Texte fourni |
________________

Dans l’ordre des sciences naturelles, le laboratoire n’est pas le commencement et la fin de tout travail ; il constitue une étape solennelle, un lieu où s’opère l’analyse des faits et se prépare la synthèse des conceptions. Avant le laboratoire, après le laboratoire, il y a l’investigation libre, cette chasse hasardeuse, aventureuse à la poursuite de données inconnues, de formes méconnues du monde vivant, à quoi peuvent participer des cerveaux inconnus ou méconnus. Et puis, une certaine effervescence spirituelle peut conditionner cette participation. Il faut entretenir cette effervescence, et c’est ce à quoi semble s’être appliqué Henry de Puyjalon. Ses ouvrages et ses rapports restituent, oserions-nous dire, aux sciences naturelles cet appoint d’attention plus que jamais nécessaire au renouvellement de nos relations avec la nature. Il y a à ce sujet une maxime de Goethe qui a la splendeur d’un définitif avertissement ; « Grises sont les théories, mon ami, mais le bel arbre de la vie est toujours vert ».

________________

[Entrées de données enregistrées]
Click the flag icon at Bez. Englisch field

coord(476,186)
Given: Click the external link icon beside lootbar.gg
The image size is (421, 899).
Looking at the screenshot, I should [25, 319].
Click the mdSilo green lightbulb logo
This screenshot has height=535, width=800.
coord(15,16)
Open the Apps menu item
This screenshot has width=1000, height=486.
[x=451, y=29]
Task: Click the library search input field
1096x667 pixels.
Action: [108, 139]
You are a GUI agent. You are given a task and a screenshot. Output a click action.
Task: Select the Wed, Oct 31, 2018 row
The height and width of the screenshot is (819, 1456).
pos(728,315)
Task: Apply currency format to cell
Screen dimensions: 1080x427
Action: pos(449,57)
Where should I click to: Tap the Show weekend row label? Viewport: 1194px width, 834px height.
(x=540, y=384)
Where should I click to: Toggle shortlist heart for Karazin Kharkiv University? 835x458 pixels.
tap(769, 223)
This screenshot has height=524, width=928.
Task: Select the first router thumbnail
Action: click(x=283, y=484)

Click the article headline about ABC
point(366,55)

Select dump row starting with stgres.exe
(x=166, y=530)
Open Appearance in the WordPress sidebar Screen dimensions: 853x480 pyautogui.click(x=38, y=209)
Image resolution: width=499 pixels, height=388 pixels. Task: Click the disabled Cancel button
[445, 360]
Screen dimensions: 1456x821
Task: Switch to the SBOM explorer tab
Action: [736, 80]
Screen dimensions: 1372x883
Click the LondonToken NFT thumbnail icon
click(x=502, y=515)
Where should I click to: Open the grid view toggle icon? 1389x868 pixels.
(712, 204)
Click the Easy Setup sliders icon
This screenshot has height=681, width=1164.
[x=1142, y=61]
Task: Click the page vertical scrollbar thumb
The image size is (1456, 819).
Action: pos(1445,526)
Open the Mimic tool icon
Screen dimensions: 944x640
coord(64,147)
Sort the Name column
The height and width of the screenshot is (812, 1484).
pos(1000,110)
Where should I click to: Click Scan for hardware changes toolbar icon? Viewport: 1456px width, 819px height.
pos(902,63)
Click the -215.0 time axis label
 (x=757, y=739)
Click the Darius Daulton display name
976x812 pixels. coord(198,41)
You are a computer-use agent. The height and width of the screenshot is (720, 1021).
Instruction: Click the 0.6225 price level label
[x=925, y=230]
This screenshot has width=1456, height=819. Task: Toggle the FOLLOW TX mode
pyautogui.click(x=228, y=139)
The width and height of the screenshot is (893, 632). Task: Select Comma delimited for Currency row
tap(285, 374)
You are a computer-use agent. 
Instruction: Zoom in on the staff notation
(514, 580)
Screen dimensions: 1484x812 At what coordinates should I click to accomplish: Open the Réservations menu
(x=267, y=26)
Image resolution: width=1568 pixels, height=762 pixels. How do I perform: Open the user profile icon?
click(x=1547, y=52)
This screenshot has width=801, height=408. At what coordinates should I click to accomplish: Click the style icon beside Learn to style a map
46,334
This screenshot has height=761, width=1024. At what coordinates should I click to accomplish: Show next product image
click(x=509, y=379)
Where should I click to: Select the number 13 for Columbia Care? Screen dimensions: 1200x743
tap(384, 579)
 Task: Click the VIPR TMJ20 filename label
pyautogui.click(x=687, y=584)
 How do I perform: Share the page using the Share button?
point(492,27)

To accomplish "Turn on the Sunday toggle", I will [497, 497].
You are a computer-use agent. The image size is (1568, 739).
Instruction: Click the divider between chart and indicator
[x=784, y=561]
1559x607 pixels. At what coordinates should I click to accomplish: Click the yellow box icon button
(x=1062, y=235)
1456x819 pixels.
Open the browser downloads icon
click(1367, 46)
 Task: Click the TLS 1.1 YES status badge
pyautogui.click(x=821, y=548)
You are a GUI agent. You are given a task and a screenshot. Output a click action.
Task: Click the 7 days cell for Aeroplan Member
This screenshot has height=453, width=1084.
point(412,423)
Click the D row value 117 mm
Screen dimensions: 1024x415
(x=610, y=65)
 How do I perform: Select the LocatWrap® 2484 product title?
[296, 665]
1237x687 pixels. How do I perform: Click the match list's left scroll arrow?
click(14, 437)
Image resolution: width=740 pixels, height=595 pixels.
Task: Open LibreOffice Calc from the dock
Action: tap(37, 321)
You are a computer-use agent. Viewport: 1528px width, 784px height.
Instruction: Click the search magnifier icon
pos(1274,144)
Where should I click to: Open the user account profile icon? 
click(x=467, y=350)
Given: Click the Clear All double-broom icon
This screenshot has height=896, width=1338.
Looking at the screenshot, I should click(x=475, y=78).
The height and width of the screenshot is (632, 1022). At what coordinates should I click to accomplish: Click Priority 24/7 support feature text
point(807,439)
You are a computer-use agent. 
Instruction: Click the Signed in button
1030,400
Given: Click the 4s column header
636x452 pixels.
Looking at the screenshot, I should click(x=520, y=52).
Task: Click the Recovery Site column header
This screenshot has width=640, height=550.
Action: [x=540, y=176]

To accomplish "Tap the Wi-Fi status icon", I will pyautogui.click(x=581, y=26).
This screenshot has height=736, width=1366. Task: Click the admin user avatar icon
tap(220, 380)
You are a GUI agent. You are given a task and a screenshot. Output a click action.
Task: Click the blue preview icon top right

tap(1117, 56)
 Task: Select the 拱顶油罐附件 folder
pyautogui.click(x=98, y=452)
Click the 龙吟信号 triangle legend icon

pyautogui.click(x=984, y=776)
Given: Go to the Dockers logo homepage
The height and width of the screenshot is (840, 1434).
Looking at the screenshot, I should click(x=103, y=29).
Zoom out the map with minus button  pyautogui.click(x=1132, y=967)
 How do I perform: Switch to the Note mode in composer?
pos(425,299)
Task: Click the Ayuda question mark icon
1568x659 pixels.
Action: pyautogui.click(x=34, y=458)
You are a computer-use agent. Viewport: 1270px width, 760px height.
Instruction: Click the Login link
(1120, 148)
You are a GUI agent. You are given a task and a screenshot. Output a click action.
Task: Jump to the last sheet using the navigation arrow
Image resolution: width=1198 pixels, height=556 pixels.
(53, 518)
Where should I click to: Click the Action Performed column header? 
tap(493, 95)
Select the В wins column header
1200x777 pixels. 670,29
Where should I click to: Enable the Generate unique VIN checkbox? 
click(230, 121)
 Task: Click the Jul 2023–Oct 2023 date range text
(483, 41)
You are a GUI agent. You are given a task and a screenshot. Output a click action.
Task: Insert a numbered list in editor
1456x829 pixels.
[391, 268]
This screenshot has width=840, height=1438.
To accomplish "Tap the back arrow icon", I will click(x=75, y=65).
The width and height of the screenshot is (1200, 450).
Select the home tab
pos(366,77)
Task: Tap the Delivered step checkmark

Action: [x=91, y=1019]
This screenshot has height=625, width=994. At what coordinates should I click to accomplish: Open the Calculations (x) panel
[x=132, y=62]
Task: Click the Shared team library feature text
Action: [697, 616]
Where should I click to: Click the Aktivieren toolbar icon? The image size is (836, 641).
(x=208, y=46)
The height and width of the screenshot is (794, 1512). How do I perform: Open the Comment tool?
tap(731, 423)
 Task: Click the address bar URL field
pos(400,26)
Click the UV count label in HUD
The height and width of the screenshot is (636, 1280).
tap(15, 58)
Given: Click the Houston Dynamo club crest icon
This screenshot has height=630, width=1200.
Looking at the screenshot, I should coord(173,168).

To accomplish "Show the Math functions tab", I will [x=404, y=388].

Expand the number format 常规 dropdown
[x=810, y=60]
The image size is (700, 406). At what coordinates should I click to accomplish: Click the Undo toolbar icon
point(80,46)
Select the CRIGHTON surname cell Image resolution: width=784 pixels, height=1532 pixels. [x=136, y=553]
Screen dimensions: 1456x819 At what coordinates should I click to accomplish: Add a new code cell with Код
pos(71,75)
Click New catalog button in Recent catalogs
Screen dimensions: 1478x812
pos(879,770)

________________

Consigne 1 |
Traduisez en anglais, s'il vous plaît, cette phrase du texte sur les sciences naturelles : « Il faut entretenir cette effervescence, et c’est ce à quoi semble s’être appliqué Henry de Puyjalon. »
Consigne 2 |
Poursuivez le texte sur les sciences naturelles à la suite de sa dernière phrase.

Corrigé 1 |
This effervescence must be sustained, and that is what Henry de Puyjalon seems to have devoted himself to.

Corrigé 2 |
Henry de Puyjalon aimait cet arbre toujours vert de la vie ; il l’a aimé dans toutes les saisons, même les plus rudes. Il écrit :

« Depuis bientôt vingt ans que je le décris — le Labrador, — que je l’exalte, que je l’aime, je n’ai fait encore qu’un seul prosélyte.

« Tous les étés le retrouvent sur la côte et s’il n’y a pas encore affronté l’hiver, c’est qu’il ignore les joies nombreuses qui naissent sous les flocons de neige de cette saison privilégiée… S’il connaissait comme moi les délices du « jack », les entraînements de la chasse à la pelleterie, les inimitables aspects des aurores polaires, les hécatombes de perdrix blanches à la chair savoureuse, les nuits aux étranges clartés, il ne voudrait plus quitter des lieux si attachants où le pittoresque de la nature ne le dispute qu’à la splendeur des tableaux et à la grandeur des horizons ».

Et parlant toujours de ce cher Labrador. Il continuait :

« Vous entretiendrai-je des ressources du Labrador ? Vous dirai-je à quel point la nature s’y est montrée prodigue de tous ses dons ? Ferai-je briller ses pierres précieuses ? Soulèverai-je pour vous le sol qui couvre ses mines ? Non, avant de parler de ces choses, je laisserai le présent m’entraîner encore quelques années vers l’avenir. Je laisserai les esprits étroits et les ignorants que l’on rencontre, hélas, dans toutes les situations sociales, me reprocher quelque temps encore la folie douce mais persistante dont ils me croient atteint. Je vous parlerai seulement de ces bêtes au milieu desquelles j’ai vécu, au milieu desquelles je voudrais toujours vivre, au milieu desquelles il me serait doux de mourir ».

Ce dernier vœu s’est réalisé… Mais n’anticipons pas.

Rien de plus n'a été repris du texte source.